A UN SOMMET DE LA TERRE AUX NATIONS UNIES

 



« Hello, je suis Séverine Suzuki, et je représente l’ECO, l’Organisation des Enfants en défense de l’Environnement. Nous sommes un groupe d’enfants canadiens de l’âge de 12 à 13 ans essayant de faire des efforts, Vanessa Suttie, Morgan Geisler, Michelle Quigg et moi. Nous avons réuni tout l’argent pour venir par nous-mêmes pour faire 5000 miles afin de vous montrer que vous devez changer votre façon de faire.

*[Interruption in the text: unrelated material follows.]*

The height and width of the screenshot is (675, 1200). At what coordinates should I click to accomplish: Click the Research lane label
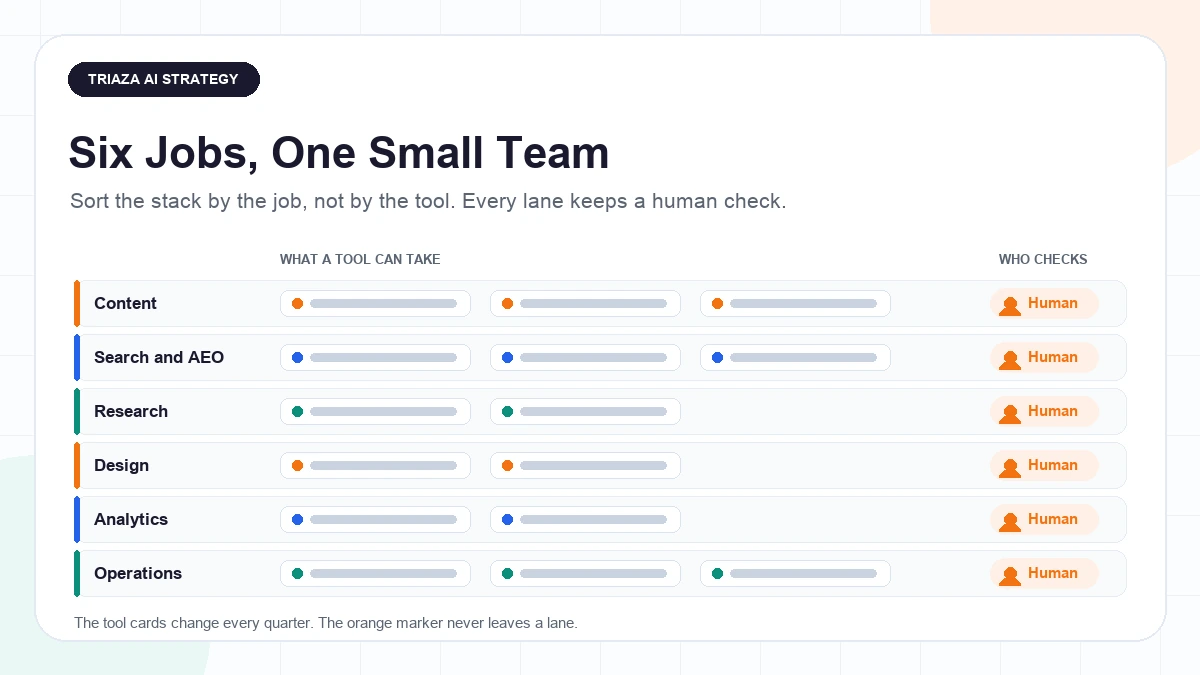pyautogui.click(x=131, y=411)
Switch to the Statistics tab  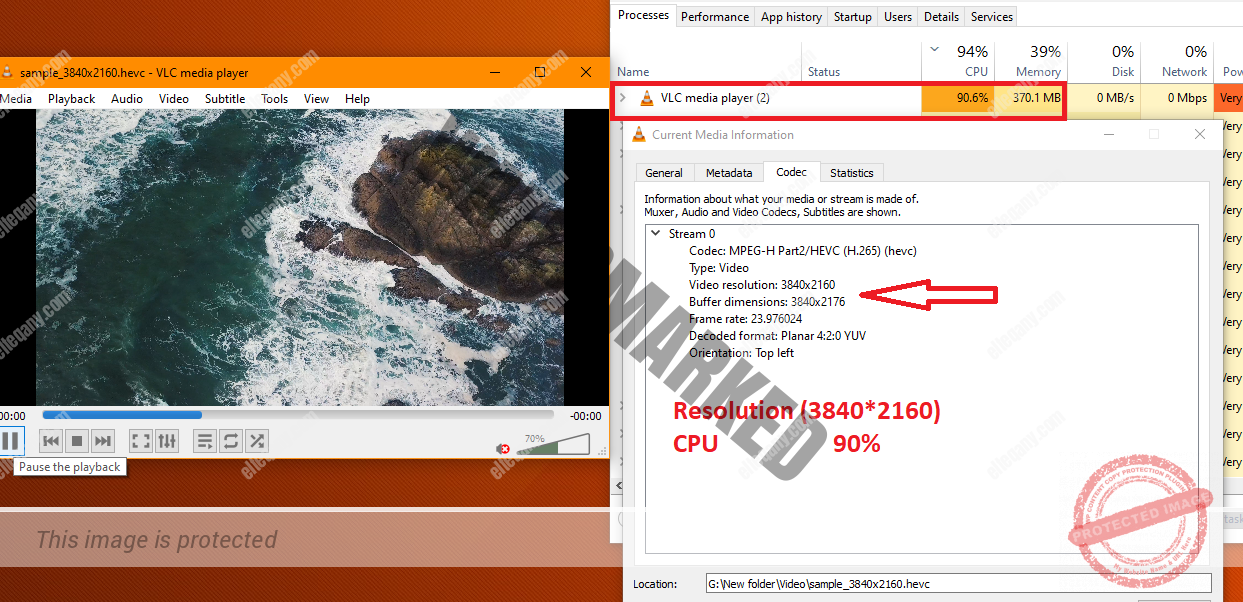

En venant aujourd’hui, je n’ai pas besoin de déguiser mon objectif.

Je me bas pour mon futur.

Perdre mon futur n’est pas pareil que de perdre des élections ou quelques points de la Bourse.

Je suis ici pour parler au nom des enfants affamés de partout dans le monde, dont les cris ne sont pas entendus. Je suis ici pour parler au nom des innombrables animaux qui meurent parce qu’ils n’ont pas d’autre endroit où aller.

J’ai peur d’aller au soleil dehors maintenant à cause du trou dans la couche d’ozone. J’ai peur de respirer l’air car je ne sais pas quelles substances chimiques il contient. J’avais l’habitude d’aller pêcher à Vancouver, mon lieu de naissance, avec mon père, il y a juste quelques années en arrière, jusqu’à ce qu’on trouve un poisson atteint du cancer. Et désormais nous entendons parler d’animaux et de plantes qui s’éteignent tous les jours, perdus à jamais.

Dans ma vie, j’ai rêvé de voir de grands troupeaux sauvages, des jungles, des forêts tropicales pleines d’oiseaux et de papillons, mais aujourd’hui je me demande si ces forêts existeront toujours pour que mes enfants puissent les voir.

Vous préoccupiez-vous de ces choses lorsque vous aviez mon âge ?

Toutes ces choses se passent devant nos yeux et pourtant nous continuons à agir comme si nous avions tout le temps souhaité et toutes les solutions.

Je suis seulement une enfant et je n’ai pas toutes les solutions, mais j’aimerais que vous réalisiez que vous non plus !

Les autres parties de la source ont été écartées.